Nel segno di tutte le resistenze i vincitori di Bookciak, Azione! 2021. I primi premiati al Lido


Cinque giovani filmmaker alla prova di temi resistenti premiati da Zerocalcare. Sono loro i vincitori di questa decima edizione di Bookciak, Azione! 2021 – concorso video ideato e diretto da Gabriella Gallozzi – che ha avuto la sua prima veneziana, come da tradizione, nella nuova location delle Giornate degli Autori di cui è l’evento di pre-apertura in collaborazione con SNGCI, Spi-CGIL e LiberEtà.

Il 31 agosto, tra la nuova sala Laguna e gli spazi di Isola Edipo luogo della consueta cena di benvenuto alla stampa accreditata alla Mostra, si svolgerà la bella festa per premiare dei giovani talenti e assistere alla proiezione dei loro bookciak: corti ispirati a romanzi, poesie e grapic novel.

Ed ecco i vincitori: Gianmarco Nepa con This is Fine liberamente ispirato a Penelope alla peste di Veronica Passeri (Castelvecchi). Bookciak realizzato nell’ambito del corso di regia presso la scuola di cinema IFA di Pescara (coordinatore Cristiano Di Felice)

Edoardo Martinelli con Damnatio Memoriae liberamente ispirato a Sangue del nostro sangue di Claudio Bolognini e Fabrizio Fabbri (RedStar Press). Bookciak realizzato nell’ambito del corso di video-design
dell’ Istituto Europeo di Design di Milano (coordinatrice Alessandra Pescetta).

Lorenzo Vitrone con Guardare attraverso liberamente ispirato a Pesci di vetro di Sergio Oricci (Gattomerlino).

Vincono la sezione Memory Ciak Mauro Armenante e Chiara Capobianco con Frammenti, liberamente ispirato a radici andata ritorno di Vincenzo Mazzeo (LiberEtà). Sezione speciale del premio dedicata alla memoria da “rimettere in circolo” attraverso i romanzi-diario pubblicati da LiberEtà, rivista e casa editrice di Spi-CGIL, impegnata da sempre nel confronto tra le generazioni sui temi della memoria, del lavoro, dell’impegno sociale e civile. Questa sezione è realizzata anche grazie alla sinergia col Premio Cesare Zavattini, dedicato al riutilizzo creativo dei materiali d’archivio, in questo caso offerti gratuitamente ai partecipanti al concorso.

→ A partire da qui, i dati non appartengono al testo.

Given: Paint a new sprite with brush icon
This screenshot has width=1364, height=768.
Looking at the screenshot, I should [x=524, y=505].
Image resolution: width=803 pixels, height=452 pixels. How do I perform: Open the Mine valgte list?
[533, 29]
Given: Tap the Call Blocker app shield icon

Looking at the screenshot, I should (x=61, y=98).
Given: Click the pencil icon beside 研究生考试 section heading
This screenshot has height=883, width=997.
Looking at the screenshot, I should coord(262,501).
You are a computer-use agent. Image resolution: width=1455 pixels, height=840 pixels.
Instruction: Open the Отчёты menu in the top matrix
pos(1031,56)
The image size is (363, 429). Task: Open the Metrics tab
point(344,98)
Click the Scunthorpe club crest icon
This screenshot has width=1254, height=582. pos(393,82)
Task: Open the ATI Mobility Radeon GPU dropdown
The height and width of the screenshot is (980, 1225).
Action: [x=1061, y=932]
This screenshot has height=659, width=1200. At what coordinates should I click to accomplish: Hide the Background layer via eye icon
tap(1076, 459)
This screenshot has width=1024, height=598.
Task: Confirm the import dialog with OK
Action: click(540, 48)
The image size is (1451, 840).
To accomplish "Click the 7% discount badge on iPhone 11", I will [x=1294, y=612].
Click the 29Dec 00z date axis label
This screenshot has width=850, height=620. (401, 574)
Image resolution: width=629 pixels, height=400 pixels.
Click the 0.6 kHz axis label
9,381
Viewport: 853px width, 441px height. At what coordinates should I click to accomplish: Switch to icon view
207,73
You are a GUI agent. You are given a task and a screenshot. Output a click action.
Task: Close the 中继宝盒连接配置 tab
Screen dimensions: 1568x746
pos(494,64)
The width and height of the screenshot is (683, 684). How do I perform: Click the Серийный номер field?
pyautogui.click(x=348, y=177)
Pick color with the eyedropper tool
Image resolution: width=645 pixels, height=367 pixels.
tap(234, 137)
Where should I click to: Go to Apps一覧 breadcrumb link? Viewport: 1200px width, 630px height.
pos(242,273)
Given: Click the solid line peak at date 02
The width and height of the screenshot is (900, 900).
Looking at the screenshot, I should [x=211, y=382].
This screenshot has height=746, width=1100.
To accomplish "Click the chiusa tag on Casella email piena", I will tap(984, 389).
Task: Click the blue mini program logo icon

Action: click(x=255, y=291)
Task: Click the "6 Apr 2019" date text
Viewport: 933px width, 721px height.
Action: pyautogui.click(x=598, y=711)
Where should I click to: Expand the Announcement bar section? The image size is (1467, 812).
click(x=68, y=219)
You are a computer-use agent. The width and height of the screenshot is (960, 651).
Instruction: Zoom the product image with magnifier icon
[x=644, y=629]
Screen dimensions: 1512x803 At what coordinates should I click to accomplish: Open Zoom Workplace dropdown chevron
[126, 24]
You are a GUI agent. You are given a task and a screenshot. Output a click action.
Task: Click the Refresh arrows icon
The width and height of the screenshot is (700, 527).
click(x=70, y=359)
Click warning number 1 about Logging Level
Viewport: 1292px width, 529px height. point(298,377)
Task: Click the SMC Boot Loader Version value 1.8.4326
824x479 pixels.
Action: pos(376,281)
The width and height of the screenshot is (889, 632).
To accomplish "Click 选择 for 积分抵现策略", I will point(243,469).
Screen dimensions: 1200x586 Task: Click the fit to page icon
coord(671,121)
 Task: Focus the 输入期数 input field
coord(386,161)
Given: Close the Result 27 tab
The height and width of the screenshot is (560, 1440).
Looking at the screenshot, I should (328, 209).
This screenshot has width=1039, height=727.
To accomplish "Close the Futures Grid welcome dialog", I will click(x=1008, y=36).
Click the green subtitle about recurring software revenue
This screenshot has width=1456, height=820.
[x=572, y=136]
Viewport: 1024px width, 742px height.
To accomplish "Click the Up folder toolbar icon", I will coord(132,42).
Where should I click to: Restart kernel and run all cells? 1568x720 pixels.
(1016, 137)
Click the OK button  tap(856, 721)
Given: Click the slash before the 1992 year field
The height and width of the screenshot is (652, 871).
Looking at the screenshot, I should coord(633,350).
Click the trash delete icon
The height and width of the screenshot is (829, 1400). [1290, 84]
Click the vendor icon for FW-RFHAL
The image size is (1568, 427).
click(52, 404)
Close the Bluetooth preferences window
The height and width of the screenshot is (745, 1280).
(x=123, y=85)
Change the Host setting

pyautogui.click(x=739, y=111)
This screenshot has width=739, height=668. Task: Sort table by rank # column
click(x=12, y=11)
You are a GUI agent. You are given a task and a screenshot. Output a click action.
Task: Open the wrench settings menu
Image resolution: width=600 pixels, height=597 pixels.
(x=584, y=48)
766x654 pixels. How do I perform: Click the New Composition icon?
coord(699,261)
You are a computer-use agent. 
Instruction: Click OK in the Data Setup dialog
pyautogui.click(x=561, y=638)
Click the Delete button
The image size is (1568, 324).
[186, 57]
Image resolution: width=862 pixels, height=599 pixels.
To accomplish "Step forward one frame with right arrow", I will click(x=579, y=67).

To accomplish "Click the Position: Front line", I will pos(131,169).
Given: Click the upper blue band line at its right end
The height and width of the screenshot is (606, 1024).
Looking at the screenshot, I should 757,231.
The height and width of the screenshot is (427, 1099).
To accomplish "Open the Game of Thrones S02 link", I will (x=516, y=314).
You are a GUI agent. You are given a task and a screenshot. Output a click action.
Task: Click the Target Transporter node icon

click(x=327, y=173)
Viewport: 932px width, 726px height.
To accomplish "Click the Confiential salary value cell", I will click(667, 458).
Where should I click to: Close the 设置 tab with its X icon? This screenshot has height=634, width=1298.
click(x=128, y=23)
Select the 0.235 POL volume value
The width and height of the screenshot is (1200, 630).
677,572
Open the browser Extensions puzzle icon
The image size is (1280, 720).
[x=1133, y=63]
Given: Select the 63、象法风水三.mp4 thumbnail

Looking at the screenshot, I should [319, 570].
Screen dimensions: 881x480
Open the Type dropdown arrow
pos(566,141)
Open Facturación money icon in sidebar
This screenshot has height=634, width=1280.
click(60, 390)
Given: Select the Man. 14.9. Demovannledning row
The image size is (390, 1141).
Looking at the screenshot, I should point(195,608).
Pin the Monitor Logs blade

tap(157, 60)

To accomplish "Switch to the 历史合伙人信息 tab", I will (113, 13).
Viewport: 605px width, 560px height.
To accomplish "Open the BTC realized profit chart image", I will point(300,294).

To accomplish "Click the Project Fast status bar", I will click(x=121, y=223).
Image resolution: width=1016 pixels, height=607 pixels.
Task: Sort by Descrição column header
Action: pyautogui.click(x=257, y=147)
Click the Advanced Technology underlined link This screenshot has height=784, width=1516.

Anche quest’anno, nonostante le infinite difficoltà causate dal Covid, le ragazze del femminile di Rebibbia hanno partecipato al concorso grazie all’impegno dell’ormai affiatato gruppo di lavoro del liceo artistico Enzo Rossi, interno alla casa circondariale “G. Stefanini” di Roma.

È nato così Penelope a Rebibbia, bookciak (ispirato ai racconti di Veronica Passeri) realizzato attraverso il lavoro di riedizione del materiale prodotto in questi anni dalle allieve-detenute nel corso dei laboratori interdisciplinari coordinati dai docenti Lucia Lo Buono e Claudio Fioramanti, affiancati questa volta da Antonella Schirò.

Un’edizione, dunque, davvero speciale questa di Bookciak, Azione! 2021 festeggiata anche con gli scrittori dei libri che hanno ispirato i corti e con i giurati Wilma Labate, Teresa Marchesi e Gianluca Arcopinto e i tanti amici del premio.

Un’edizione nel segno delle tante resistenze vissute da tutti noi in questi anni di pandemia, ma anche affrontate in questi dieci anni di cammino in cui il concorso ha portato alla ribalta e valorizzato il lavoro di molti nuovi giovani autori, filmmaker, scrittrici e scrittori.

Ha svolto un lavoro appassionante di diffusione dell’editoria indipendente, attraverso la selezione dei titoli da proporre per i bookciak.
Nel costruire percorsi speciali di collaborazione è entrato anche nel carcere femminile di Rebibbia, e l’esperienza dei corti girati dalle detenute resta tra i momenti più emozionanti di questo progetto.

Con la Spi-CGIL, LiberEtà e Premio Zavattini ha lavorato, e continua a farlo, sul tema irrinunciabile della memoria.

La serata è stata preceduta dall’omaggio a Cecilia Mangini con la proiezione del suo ultimo lavoro in co-regia con Paolo Pisanelli, Il mondo a scatti, straordinario viaggio tra le immagini e potente ritratto della signora del documentario scomparsa lo scorso gennaio.

I bookciak vincitori, dopo la prima veneziana proseguiranno il loro tour attraverso un prezioso circuito di festival che li porterà fino a Parigi al Festival Vo-VF. Traduire le monde, dedicato alle tradizioni letterarie.